**APPLY WHAT YOU READ:**
1 - In the text on real data for teaching statistics, who asked "What's real data?" at the October 2018 StatPREP meeting?
2 - Write the next part of the text on using real data in teaching statistics, starting after its last sentence.

**SOURCE TEXT:**
★ ★ ★ ★ ★ ★ ★

Data sources - StatPREP Workshop

Real data

At the October 2018 StatPREP meeting at the Mathematical Association of America’s DC headquarters the new MAA deputy executive director, Rachel Levy asked a simple question: What’s real data?

A core recommendation of the American Statistical Association’s GAISE report is to “use real data” when teaching statistics. Prof. Levy wasn’t looking to prompt a philosophical discussion of the nature of reality, but to define a benchmark. If a widely lauded, consensus report from the world’s leading organization of statisticians calls for every introductory course to use real data, we need a way for instructors to know, for sure, whether they are in compliance. And so we discussed what is “real” when it comes to teaching statistics using real data.

Our conclusion:

Data is real when it has at least 1000 rows, at least 5 variables, and was not initially collected with a primary purpose of teaching statistics.

How did we come up with this definition? In part, we looked at the examples of “real data” in the GAISE report, for instance a dataset on housing with 2930 rows and 80 variables, or a dataset on 53,940 diamonds with 10 variables. But mainly, we looked at the reasons motivating the recommendation to teach with real data: which practices are encouraged and which discouraged. These are:

teach statistics as an investigative process,
foster active learning,
give students experience with multivariate thinking,
use technology but focus on concepts.

Why 1000 rows? Working with data on this scale requires using appropriate technology, the sort used in the data workplace. Graphics with 1000 points can be rich enough to see relationships, even when there are multiple variables. And with 1000 rows, a central concept in statistical reasoning, sampling variation, can be shown directly using random selection.

Why 5 variables? “Multivariate” is at least three. There are three basic roles played by variables in data analysis: response variable, explanatory variable(s), covariate(s). But we need more than 3 because both categorical and quantitative variables can star in any of these roles. And we need room for students to explore actively. This can be as simple as letting them choose which variables to relate to which.

As appropriate for an operational definition, it is readily applied to any data set and provides a yes-or-no answer. There’s no call to be fanatical about the numbers 1000 and 5; anything close will do. But the common textbook practice of using on the order of 10 rows and only one or two variables is not close.

Using real data

Now it’s time to talk about the meaning of the word “use” in the phrase “use real data.” Much of the data that appears in textbooks is intended to provide numbers for statistical calculations. Any other numbers could be used instead. But there are far richer ways to make data central to a lesson or exercise, ways that involve the actual handling of data, the search for patterns or anomalies, data display, and the interpretation of data in its actual context.

★ ★ ★ ★ ★ ★ ★

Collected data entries

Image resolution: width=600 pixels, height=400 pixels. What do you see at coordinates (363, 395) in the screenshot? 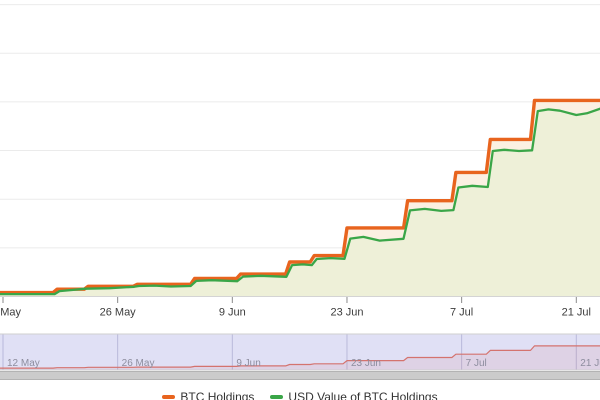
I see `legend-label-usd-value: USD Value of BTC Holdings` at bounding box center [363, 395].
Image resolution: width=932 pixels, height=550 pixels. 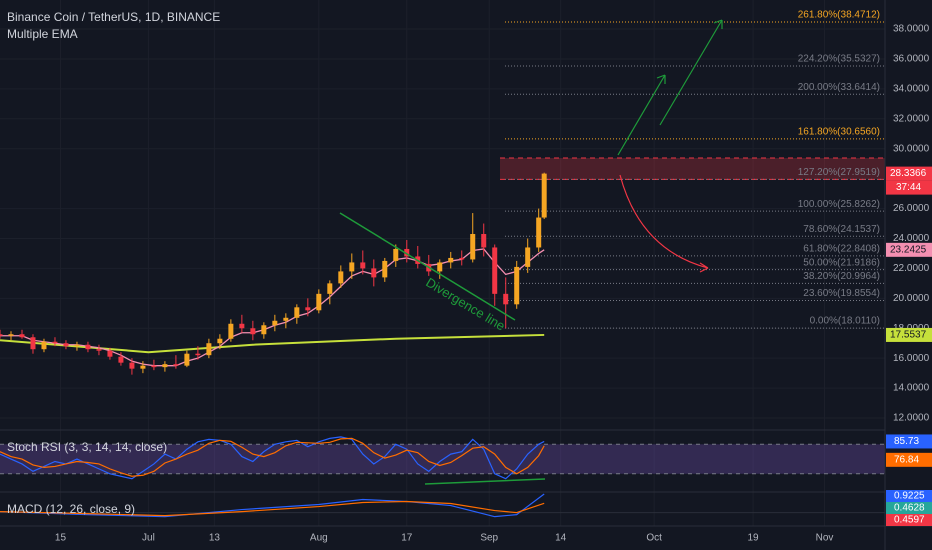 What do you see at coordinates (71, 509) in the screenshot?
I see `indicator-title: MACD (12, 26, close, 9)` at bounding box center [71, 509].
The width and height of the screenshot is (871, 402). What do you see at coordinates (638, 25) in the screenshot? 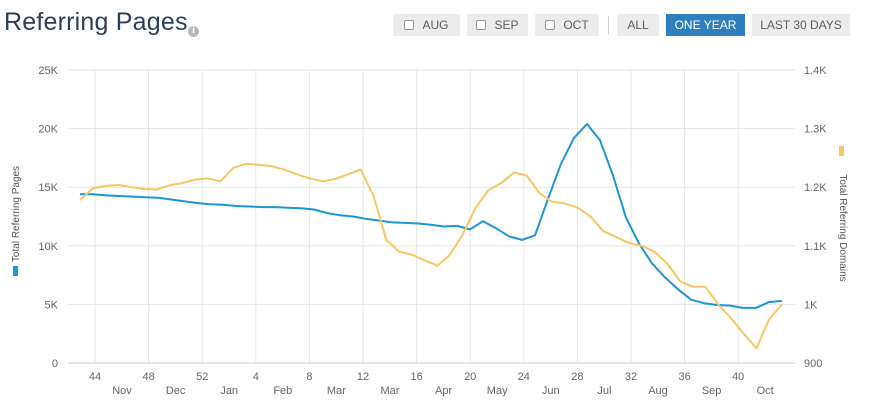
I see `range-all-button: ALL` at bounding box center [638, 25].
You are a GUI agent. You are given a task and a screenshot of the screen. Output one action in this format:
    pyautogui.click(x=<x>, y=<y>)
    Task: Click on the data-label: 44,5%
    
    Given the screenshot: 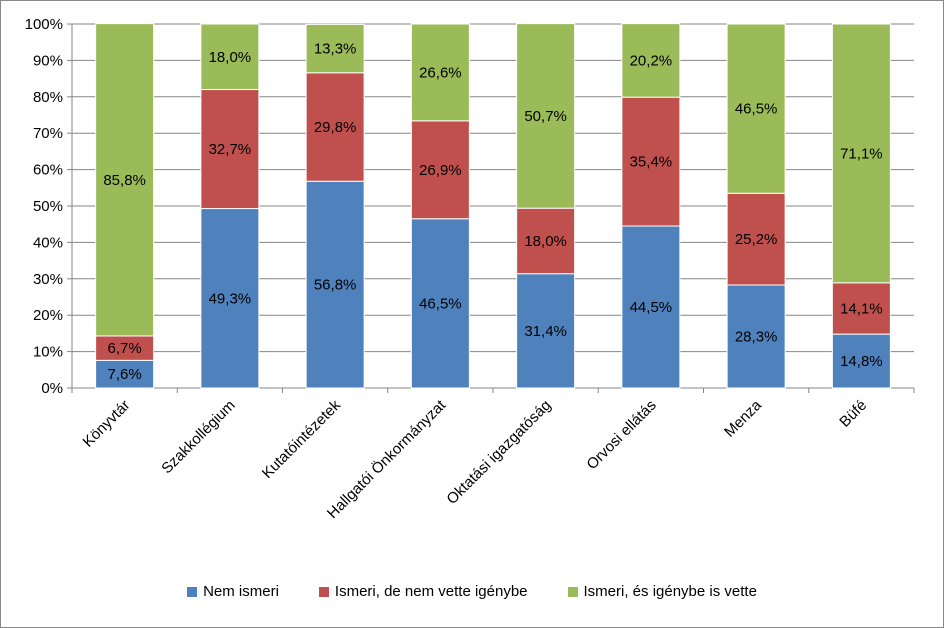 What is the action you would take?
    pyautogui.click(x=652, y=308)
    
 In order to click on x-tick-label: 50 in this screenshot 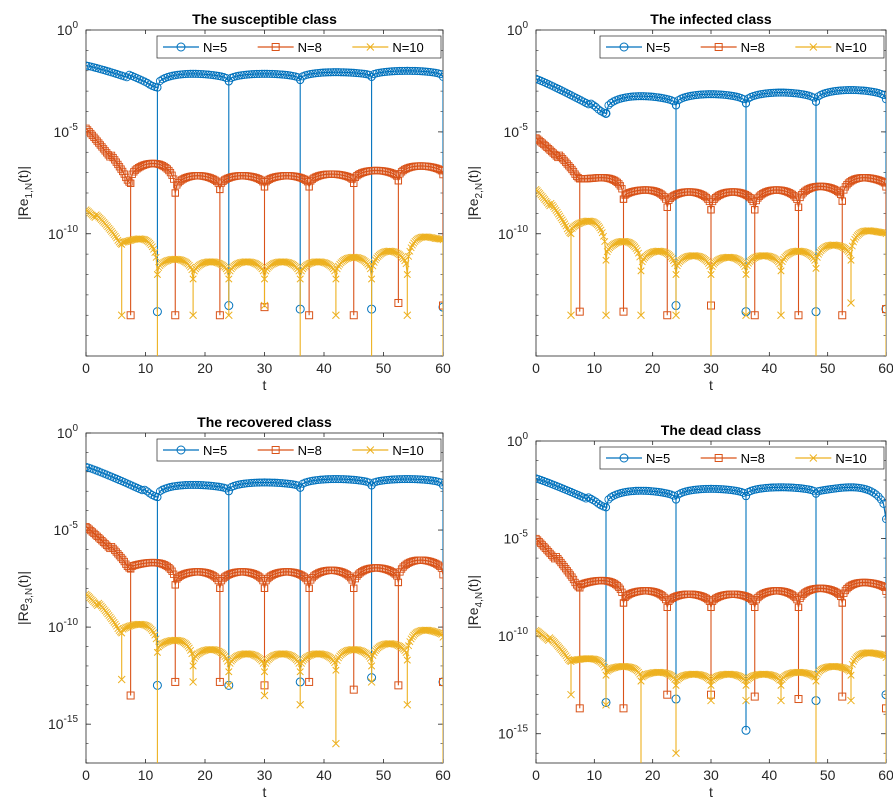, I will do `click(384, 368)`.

★ ★ ★ ★ ★ ★ ★

**PER-TASK ANSWERS:**
1 - Rachel Levy, the new MAA deputy executive director.

2 -
The data should be “raw.” That is, students should work directly with the data themselves rather than with a statistical summary. Statistics like means and proportions are not data but summaries of data.
The data should be in a professional form. It’s important for students to learn about the conventional ways in which data are organized, the most important of which is as a spreadsheet like table, with a columns for each variable and a row for each “unit of observation.” They should see examples of good practice, for instance putting meta-data such as measurement units and descriptions in a separate codebook file.
The data should be rich enough to reward exploration and encourage hypothesis formation.

Data collections

CAUSEWEB The CAUSE website includes links to hundreds of locations for data. On the Home page in the upper right corner type “Datasets” in the Search field.
Awesome public datasets Consortium for the Advancement of Undergraduate Statistics Education (CAUSE) - https://www.causeweb.org/
New York City Open Data More than 1000 datasets on various aspects of life in the Big Apple. You can search a specific term or click to view all available datasets.
Larry Winner data Larry Winner from the Department of Statistics at the University of Florida has amassed hundreds of datasets. Each dataset includes a description.
OzDASL Datasets categorized by statistical topic.
Revolution Analytics R Data Links to various data sources.
Kaggle Website that hosts data analysis competitions. Many datasets here are quite large and very messy. Establishing a free account is necessary for access to the data.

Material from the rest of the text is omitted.